Exploration & Appraisal – High impact and near field exploration and appraisal programme continuing

  • The Iris/Hades well (Faroe 20%) spud in November 2017, targeting two separate formations, one Cretaceous and the other Jurassic. Well results are expected in the coming weeks.
  • The Fogelberg appraisal well (Faroe 28%) commenced drilling in February 2018 with the main objective of narrowing the range in the resources estimate of between 105 and 530 bcf (between 19 and 116 mmboe including the condensate) and to provide additional information for development planning.
  • In H2 2018, Faroe expects to drill the operated Rungne (40%) exploration well. Rungne is located in licence PL825 immediately north of the Oseberg field in the Northern North Sea. The primary target will be the Middle Jurassic Oseberg Formation, with secondary targets in the Etive, Ness and Tarbert formations. The unrisked gross resources (100%) are estimated to be c. 70 mmboe. Work is ongoing to secure a rig for this drilling operation.
  • The Cassidy exploration well (Faroe 15%) is also expected to be drilled in H2 2018, back-to-back with the production wells in Oda.
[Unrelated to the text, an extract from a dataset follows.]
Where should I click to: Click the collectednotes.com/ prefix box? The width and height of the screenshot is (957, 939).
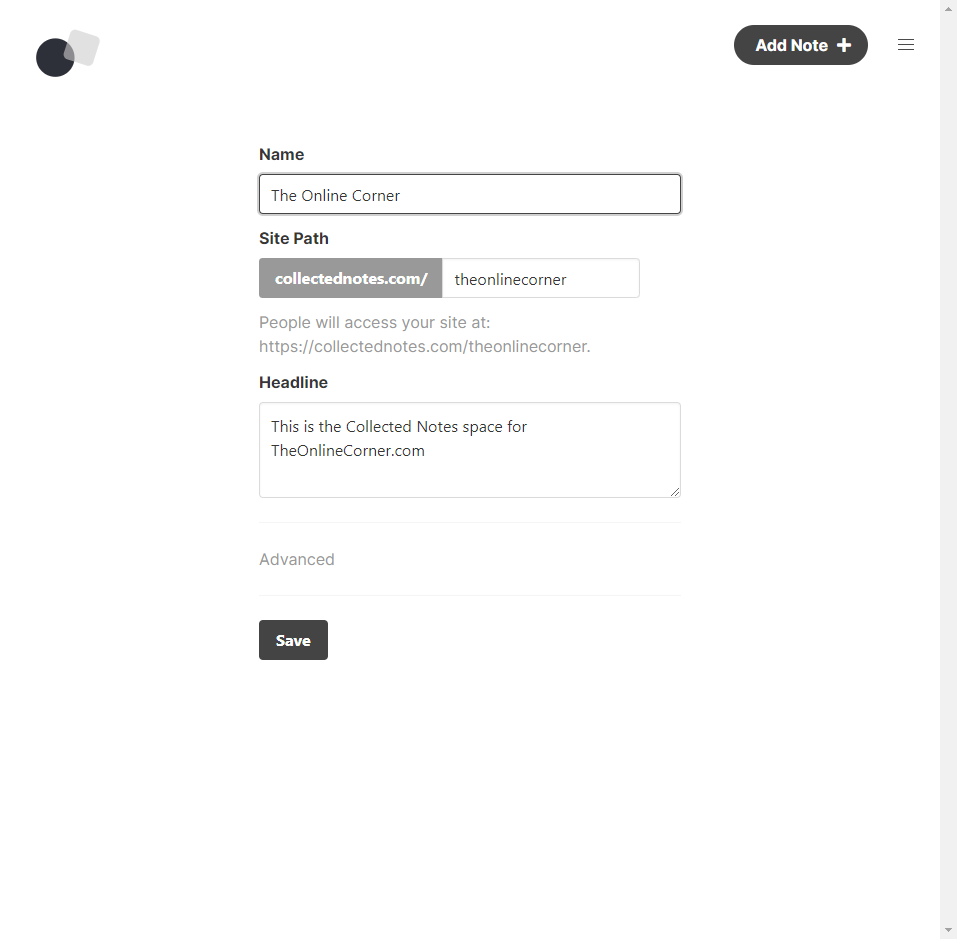pos(351,279)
Cassidy sits within the PL405 Oda licence to the north of Oda in the Southern North Sea. The well will target a prospect with the same Jurassic Ula formation level as the Oda field with gross unrisked potential of c. 50 mmboe.
  • Two further exploration wells have been committed to recently – the Statoil operated Pabow prospect (1) (Faroe 20%) and the Wintershall operated Yoshi prospect (2) (Faroe 30%).
  • Progress is being made in the seismic interpretation of Brasse and the evaluation of the potential for adding further resources to Brasse in northern and eastern directions. A possible exploration and appraisal well to target this area is currently being considered for drilling in late 2018 or 2019.

Financial – Faroe ended 2017 in a robust and differentiated financial position with significant cash reserves, enhanced production cashflow and an undrawn seven year RBL facility of $250 million

  • 2017 year-end unaudited cash was approximately £149 million and net cash (net of the 2017 NOK Bond) was £75 million
  • 2017 exploration and appraisal capex was approximately £48 million pre-tax (£11 million post-tax) and development and production capex was approximately £96 million (unaudited)
  • 2018 exploration and appraisal capex is estimated to be approximately £80 million pre-tax (£20 million post-tax) and development and production capex approximately £175 million, split as follows:
  • Njord Area: £57 million
  • Ula Area: £96 million
  • Brage Area: £22 million
  • 2018 decommissioning costs is expected at approximately £13 million
  • Opex in 2018 is expected to be between $23-27 per boe
  • 2018 hedging programme in place to underpin value:
  • approximately 70% of gas production hedged on a post-tax basis at average price of 42.5p/therm, mainly with put options
  • approximately 60% of post-tax oil production hedged at $57/bbl, all with put options

(1) Pabow is located on the western flank of the Stord Basin in licence PL870 to the east of the Utsira High and the Ringhorne East field in the Northern North Sea. The primary target in the Lower Jurassic Statfjord Group has a gross (100%) unrisked gas resources potential of c. 70 mmboe, and with considerable upside. The well is expected to be drilled in late 2018 or in 2019.

(2) Yoshi is located in licence PL 836 S immediately to the south-west of the Smørbukk South Field and West of the former Faroe Maria Field in the Norwegian Sea. The Jurassic Fangst Group reservoirs, proven and effective in numerous nearby fields, are expected to be present within a fault bounded structural closure on the licence. Gross (100%) unrisked resources of c. 30 MMboe have been estimated. The well is expected to be drilled in 2019.